The AHRQ PSNet Collection comprises an extensive selection of resources relevant to the patient safety community. These resources come in a variety of formats, including literature, research, tools, and Web sites. Resources are identified using the National Library of Medicine’s Medline database, various news and content aggregators, and the expertise of the AHRQ PSNet editorial and technical teams.
Idemoto LM, Williams BL, Ching JM, et al. Am J Health Syst Pharm. 2015;72:1481-8.
This study examined the effect of a custom alert intended to reduce medication-timing errors associated with introduction of computerized provider order entry, which can lead to too-frequent or missed doses of medications. Using a rigorous interrupted time-series design, researchers found fewer medication-timing errors after implementation of this alert.
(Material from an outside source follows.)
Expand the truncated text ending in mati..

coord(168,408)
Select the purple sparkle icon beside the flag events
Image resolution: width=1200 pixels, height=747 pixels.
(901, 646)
This work demonstrates how custom alerts developed by clinicians can harness the electronic health record to improve safety.
Ching JM, Williams BL, Idemoto LM, et al. Jt Comm J Qual Patient Saf. 2014;40:341-350.
This study highlights the use of Lean methodologies to facilitate implementation of barcode medication administration (BCMA) for hospitalized patients at Virginia Mason Medical Center. The introduction of BCMA led to significantly fewer medication errors. The concepts presented may be helpful for organizations employing new health technologies.
Ching JM, Long C, Williams BL, et al. Jt Comm J Qual Patient Saf. 2013;39:195-204.
Errors during administration are one of the most common types of medication errors, with one study showing that they occur in nearly 25% of doses in hospitalized patients. Lean methodology, derived from the Toyota Production System, is increasingly being used in health care as a way to design safer and more efficient systems of care. This study reports on the application of Lean approaches to improving medication administration safety. A redesigned medication administration system that incorporated human factors engineering techniques to minimize interruptions, implement barcode medication administration, and standardize nursing workflows resulted in a significant reduction in administration error rates. The study provides a useful example of how quality improvement techniques originally developed in other industries can be successfully applied in health care.
Blackmore C, Bishop R, Luker S, et al. Jt Comm J Qual Patient Saf. 2013;39:99-105.
Use of Lean methodology helped restructure the surgical instrument sterilization and preparation process according to human factors engineering principles, resulting in a sustained decrease in the instrument processing error rate.